• _OBJETIVO DA TAREFA_: Prossiga o texto sobre a entrevista com o cantor Sérgio Sampaio em Brasília, em 1993, a partir da última frase apresentada.

• _TRECHO FORNECIDO_:
Socialista Morena
Cultura

70 anos do cantor Sérgio Sampaio, 23 anos de sua morte: uma entrevista em Brasília em 1993

Eu, que sempre fui fã de Raul Seixas, encontrei seu amigo e parceiro Sérgio Sampaio em junho de 1993, quando atuava como repórter de Cultura no Jornal de Brasília e ele, após dez anos quieto, fazia uma miniturnê na capital federal e em Vitória, no seu Espírito Santo natal. Menos de um ano depois, ele […]

(O cantor e compositor Sérgio Sampaio nos anos 1970. Foto: arquivo pessoal)
Cynara Menezes
17 de maio de 2017, 16h22
(O cantor e compositor Sérgio Sampaio nos anos 1970. Foto: arquivo pessoal)

(O cantor e compositor Sérgio Sampaio nos anos 1970. Foto: arquivo pessoal)

Eu, que sempre fui fã de Raul Seixas, encontrei seu amigo e parceiro Sérgio Sampaio em junho de 1993, quando atuava como repórter de Cultura no Jornal de Brasília e ele, após dez anos quieto, fazia uma miniturnê na capital federal e em Vitória, no seu Espírito Santo natal. Menos de um ano depois, ele faleceria, aos 47 anos, vítima de uma pancreatite.

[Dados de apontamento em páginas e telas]

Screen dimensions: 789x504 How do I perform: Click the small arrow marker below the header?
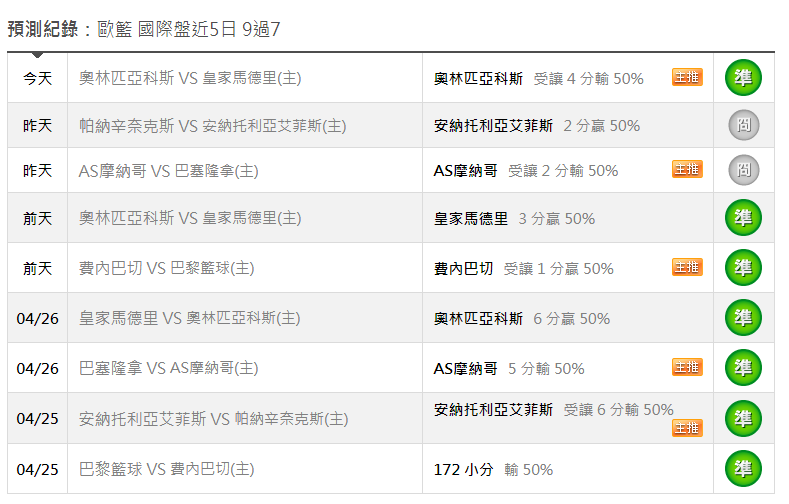(38, 56)
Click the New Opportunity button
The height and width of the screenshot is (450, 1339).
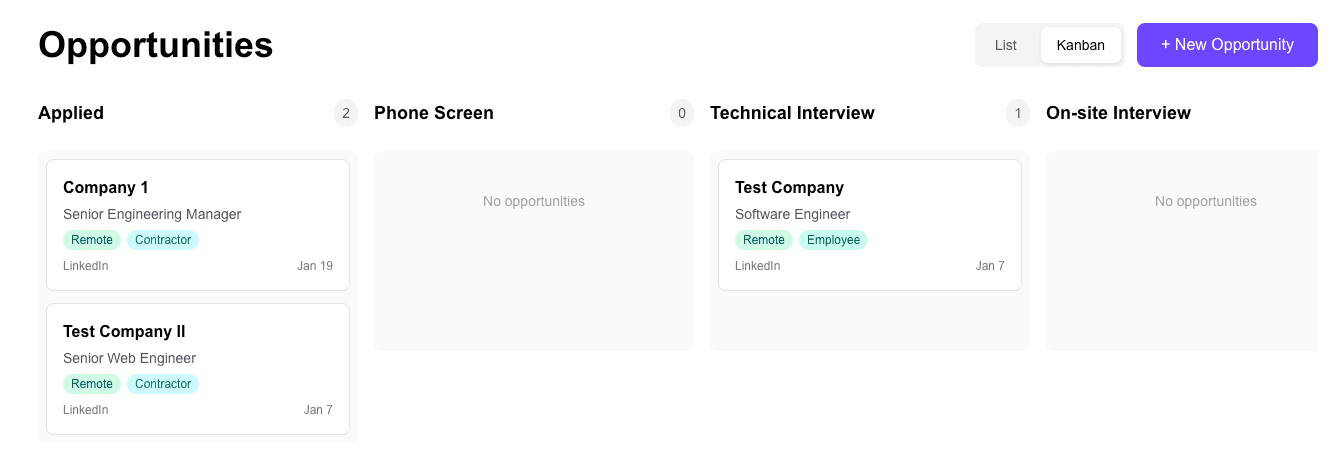click(1227, 45)
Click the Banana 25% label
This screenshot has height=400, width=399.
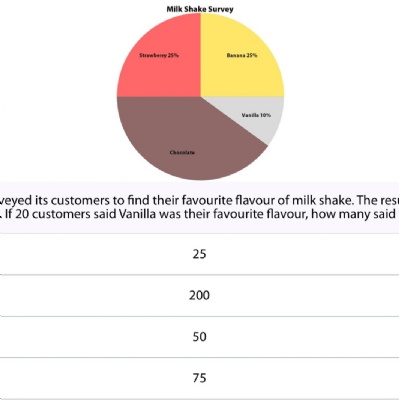tap(242, 55)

• _RESPOSTA DO EXERCÍCIO_:
Se estivesse vivo, Sérgio teria feito 70 anos em abril passado. Na segunda-feira, 15 de maio, completaram-se 23 anos de sua morte. Em Vitória, acontece uma exposição em sua homenagem, em cartaz até o próximo dia 25 de maio: Sérgio Sampaio 70, Eu Sou Aquele que Disse.

Digitei e adaptei a entrevista para vocês conhecerem um pouco deste grande artista da música brasileira, considerado “maldito” apenas porque não se deixou seduzir pela fama. Clique aqui para visitar o site oficial de Sérgio Sampaio.

***

Discreto retorno*

Sérgio Sampaio volta a botar o bloco na rua. Meio discretamente, é verdade. Longe dos holofotes há pelo menos dez anos (seu último show na cidade foi justamente em 1983), mas voltado para apresentações no Nordeste, o cantor e compositor capixaba deixou o sossego da casa em Patamares, orla de Salvador onde mora há quase três anos para uma miniturnê com shows em Vitória e Brasília. E diz que a popularidade foi um “equívoco” em sua vida.

“O sucesso foi da canção, não meu”, explica Sérgio Sampaio. O ano era 1972, e o cantor, após cinco anos no Rio, primeiro como locutor de rádio e depois como músico, estourou nas paradas com Eu Quero É Botar Meu Bloco Na Rua, classificado no Festival Internacional da Canção. “Eu não pretendia aquilo, não estava preparado para aquela loucura de segurança, avião, hotéis, shows consecutivos”, diz Sérgio. “Eu queria ser como o Caymmi, vir devagarzinho. Raul, sim, almejava a popularidade”, conta.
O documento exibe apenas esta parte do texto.